A5年に1度は50ミリ規模の豪雨があることは分かっていた
 小台や志茂橋の年間最高水位の実績から、年間最高水位が3・11mを超える確立を調べ、5分の1という計算結果を出して、これがこの場所で50ミリ以上の降雨の確率とほぼ一致していることから、この水位を採用しています。
 つまり最大で5年程度に1度の、50ミリを超える豪雨や水害は織り込みずみということになります。

B「50ミリ」降雨の観測点に練馬も板橋も入っていない
 小台と志茂橋に加え、所沢観測所の雨量データから、3箇所に共通して50ミリを越える程度の雨が5分の1、60ミリ程度が8分の1、70〜80ミリ程度が20分の1程度の確率で起きるというデータをもとに、言うなれば石神井川の下流部は、5年に1度の豪雨と水流に耐えられればよいという基準で護岸のかさ上げなどが決められたことになります。
 しかしここにも、石神井川の通っていない所沢観測所を入れながら、練馬や板橋の雨量観測点を入れていない致命的欠陥があるのです。練馬を入れたら、護岸を越えるような水害は「5年に一度以下」ではすまない実態が浮き彫りになったのではないでしょうか。

2.平成10年の水理実験が何のために行われたのか

 水理実験報告の「目的」のところをよく読むと、どうやら工事のステップ4から現在行っているステップ6´にかけて、当初計画になかった河川の中の橋脚<P79n>を造る設計変更を行うため、この橋脚による水流への影響や、ステップ2〜3で施工してきた川の中央に杭を並べる工事の影響を調べるなどが狙いだったようです。(「実験状況工事ステップ6」の右上写真がP79n)
 ところが、ステップ2〜3の実験では、40本の杭の影響を詳しく机上計算と模型実験の比較までやりながら、P79橋脚の影響は、あまり検討された様すがありません。
 しかも実際の工事の現状を見ると、溝田橋付近は、実験の簡単な模型とは似ても似つかぬ、複雑な杭や桟橋が林立しており(下の写真)、この状態を模型でも机上計算でもシミュレーションしたようすが無いのです。



◆3.なぞめいた補完実験

 昨年平成21年3月から今年の5月まで1年以上かけて行なわれたことになっている模型による「ステップ6´の補完実験」なるものは、写真を見る限り、平成10年と同じ研究施設で、そっくりの模型を再度造って行われた様すです。
 なぜ一つの中間ステップの実験で1年以上かかったのか、なぜこのステップだけ実験したのか、実は他の段階も実験しているが隠しているのかは、いまだ不明です。
 この実験の写真「模型写真(工事ステップ6´)」を見ても、溝田橋付近の複雑な河川内の構造物の現状は全く反映されていない、あまりに奇麗ごとのように見えます。


◆4.東京都の桟橋工事の影響は・・

 新柳橋付近で東京都が行っている桟橋を使った護岸工事の影響については、水理実験は無く、机上計算のデータだけが載っていました。

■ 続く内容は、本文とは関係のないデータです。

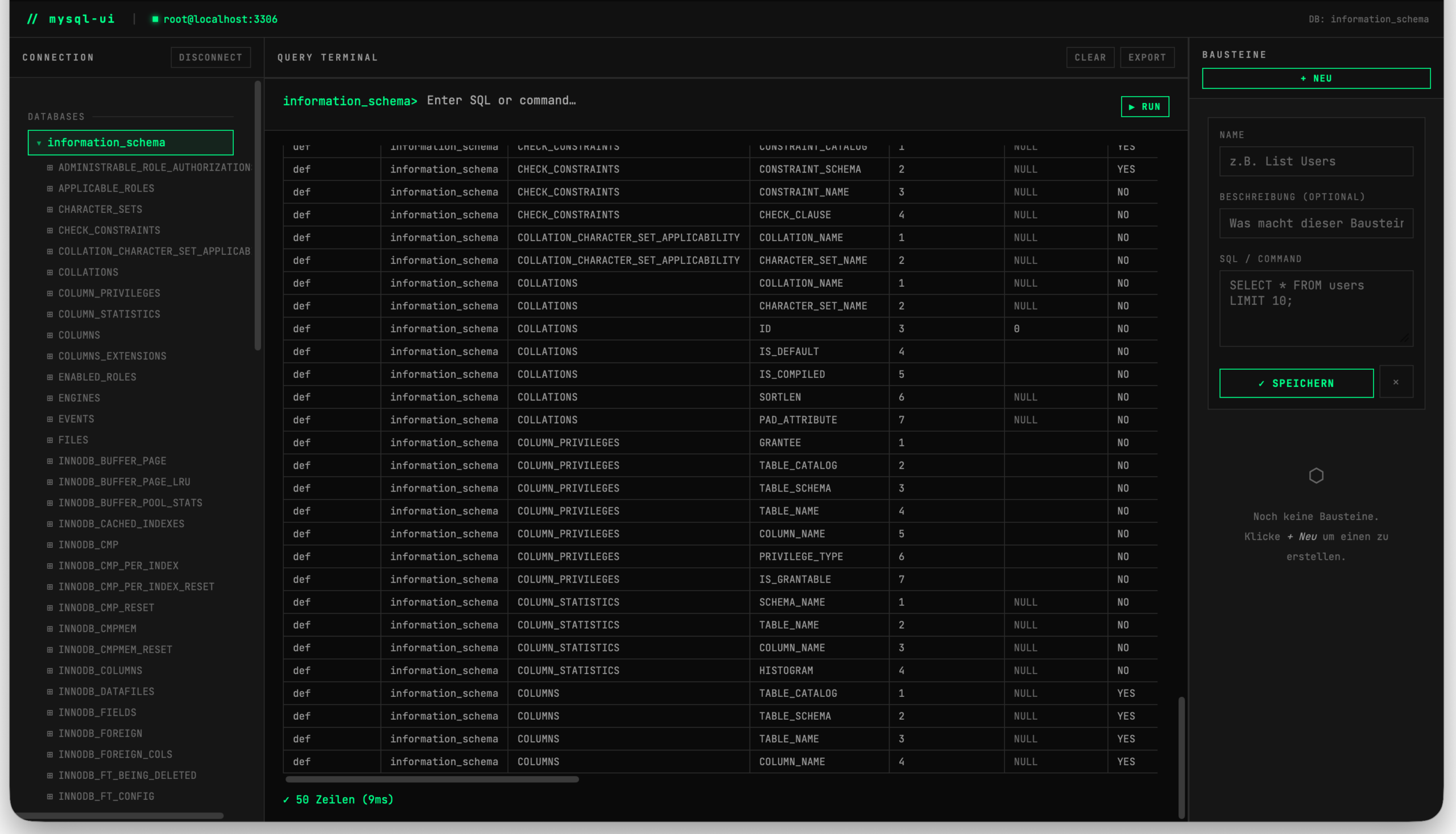Open the COLUMNS table in sidebar
This screenshot has width=1456, height=834.
[x=79, y=335]
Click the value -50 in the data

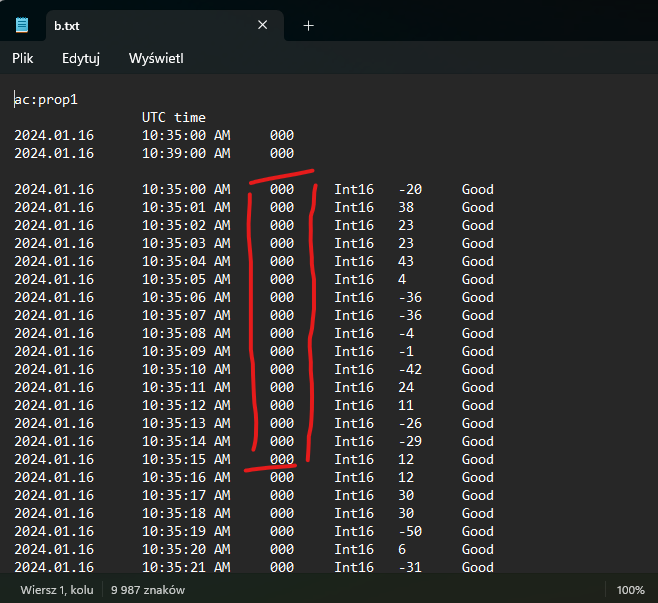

(下の左図)
 これだけではどんなモデルを想定してどういう計算方式をとったのか全く分からず、論評しようがありませんが、あすか緑地のおかげで上流の水位が下がるなどという、自らに都合よい部分だけは現場を細かく再現しながら、川の断面図(下の右図)を見ても、水理実験より広がったところだけを図示し、狭まったところは図示していないなど、基礎データの取り方も、かなり恣意的に見えます。
 何より桟橋の影響による水位の変化について、今回溢水した護岸箇所のデータだけを公表したのは、この机上のシミュレーションが水害の後に行われたことを示唆しているのでしょうか。だとすれば、それ自体首都高や工事主体である東京都が怠慢だったことの現われといわねばなりません。
















●以上のように、あらためて今回の水害の”人災”要因のカギとなるのは、河川内構造物の影響問題だと感じています。

 この水害シリーズのNO.5で、川の流れの中に打ち込まれた数多くの桟橋の杭や鋼管矢板などが水流をいかに阻害するかについて、私なりの考察を掲載しましが、その後の検証で誤りが判明し、「石神井川の水位が300メートルにわたり平均16センチ程度上昇する」との推論は大幅に修正する必要があります。
 お詫びもうしあげるとともに、次回は全面的に河川内構造物の影響問題について論じてみたいと思います。